Я не готов ими рисковать. Ночь в больнице — не самое страшное, что может случиться. Там оборудование, дополнительное обследование, анализы, в конце концов!
Быстро собираю все самое необходимое, забираю из комода документы и несу Риту до кареты скорой. Клиника недалеко, добираемся минут за десять. Стараюсь не мешаться под ногами, пока ее устраивают в палате. Заполняю документы. Медицинская страховка покроет эту ночь, но я бы и заплатил, лишь бы все было в порядке.
Настаиваю на том, чтобы ей сделали УЗИ с прослушиванием сердцебиения. Только после мы остаемся вдвоем, и я устало опускаюсь в кожаное белое кресло, стоящее у кровати.
Ритка спит под теплым одеялом.
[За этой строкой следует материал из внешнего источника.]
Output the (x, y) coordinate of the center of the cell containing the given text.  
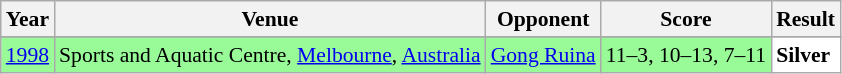
Sports and Aquatic Centre, Melbourne, Australia (270, 55)
1998 (28, 55)
Result (806, 19)
Score (686, 19)
Silver (806, 55)
Venue (270, 19)
Opponent (544, 19)
11–3, 10–13, 7–11 (686, 55)
Year (28, 19)
Gong Ruina (544, 55)
Scan for the cell matching the given text and deliver its (x, y) coordinate at center. 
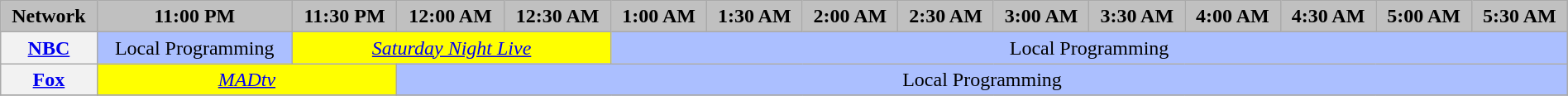
11:00 PM (194, 17)
1:30 AM (754, 17)
4:30 AM (1328, 17)
Network (49, 17)
3:00 AM (1041, 17)
11:30 PM (344, 17)
2:00 AM (850, 17)
12:30 AM (557, 17)
2:30 AM (946, 17)
NBC (49, 48)
Saturday Night Live (452, 48)
1:00 AM (659, 17)
12:00 AM (451, 17)
3:30 AM (1137, 17)
5:30 AM (1519, 17)
Fox (49, 79)
4:00 AM (1233, 17)
MADtv (246, 79)
5:00 AM (1424, 17)
Locate the cell with the specified text and output its (X, Y) center coordinate. 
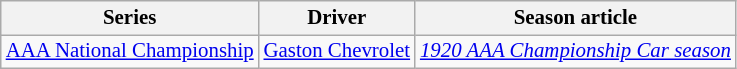
AAA National Championship (130, 51)
Driver (337, 18)
1920 AAA Championship Car season (576, 51)
Season article (576, 18)
Gaston Chevrolet (337, 51)
Series (130, 18)
Scan for the cell matching the given text and deliver its [X, Y] coordinate at center. 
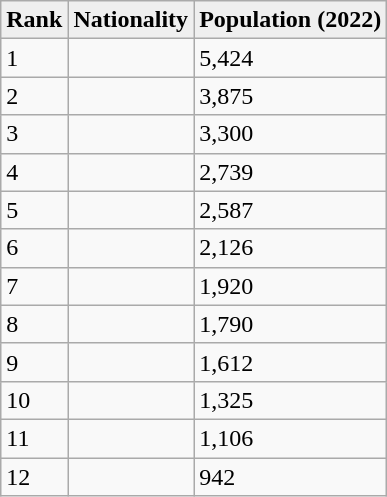
5,424 [290, 58]
2,739 [290, 172]
9 [34, 362]
10 [34, 400]
3 [34, 134]
1,790 [290, 324]
11 [34, 438]
1 [34, 58]
5 [34, 210]
1,325 [290, 400]
Rank [34, 20]
1,106 [290, 438]
Nationality [131, 20]
8 [34, 324]
1,920 [290, 286]
2 [34, 96]
3,875 [290, 96]
7 [34, 286]
4 [34, 172]
6 [34, 248]
2,126 [290, 248]
12 [34, 477]
942 [290, 477]
2,587 [290, 210]
Population (2022) [290, 20]
1,612 [290, 362]
3,300 [290, 134]
For the text-containing cell, return its midpoint in [x, y] coordinate format. 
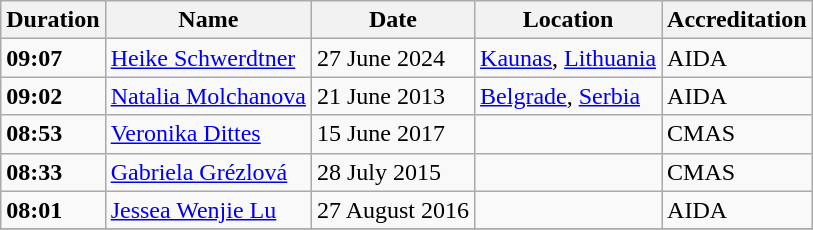
Gabriela Grézlová [208, 172]
28 July 2015 [392, 172]
Belgrade, Serbia [568, 96]
15 June 2017 [392, 134]
09:02 [53, 96]
Kaunas, Lithuania [568, 58]
08:01 [53, 210]
08:53 [53, 134]
27 June 2024 [392, 58]
09:07 [53, 58]
Accreditation [738, 20]
Jessea Wenjie Lu [208, 210]
Natalia Molchanova [208, 96]
21 June 2013 [392, 96]
Name [208, 20]
Heike Schwerdtner [208, 58]
27 August 2016 [392, 210]
Duration [53, 20]
Location [568, 20]
Date [392, 20]
Veronika Dittes [208, 134]
08:33 [53, 172]
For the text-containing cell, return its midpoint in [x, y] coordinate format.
Ей вкололи легкое успокоительное, безвредное для нашей Евы. А я не сплю. Не могу ни на секунду закрыть глаза. Перевариваю Риткин рассказ. В красках представляю, что между ней и Лексом могло быть. Как он пыхтел над бессознательным телом. И чем больше я об этом думаю, тем больше понимаю, что ничего не было. Или же мой мозг просто выдает желаемое за действительное? Почему-то уверен, что Лекс не поступил бы так. Он может быть отвязным придурком, но не подлым мудаком. Брат не стал бы трахать беззащитную девушку. Он не насильник. Он просто ревнивый идиот! За что и останется без башки, как только я его найду. За то, что посмел прикасаться к ней. За то, что она жила в страхе все эти месяцы.
— Рад…
Вздрагиваю, услышав свое имя.
Рассвет уже. Я даже не заметил…
Ритка моя проснулась. Смотрит растерянно. Губки пересохшие облизывает.
— Наша дочь?
— С ней все хорошо. Ты как?
Кресло я передвинул еще ночью. Мне теперь удобно держать свою малышку за руку. Глажу ее пальчики, подношу к губам, целую каждый. Теплые…
— Ты не ушел, — голос моей девочки дрожит.
— А должен был? Ты правда думала, что я просто так возьму и откажусь от вас? Не откажусь, Рит. Вы же — моя жизнь, мои легкие, мое сердце.
Поднимаюсь, чтобы тут же наклониться и прижаться к ее пересохшим губам своими. Жмурясь, просто трусь об ее губки, стараясь не утонуть в нежности к своим девчонкам. Вспоминаю про кольцо.
— Не так хотел все сделать, — виновато улыбаюсь, достаю золотой обруч без коробочки из кармана. — Маргарита Петровна, вы станете моей женой?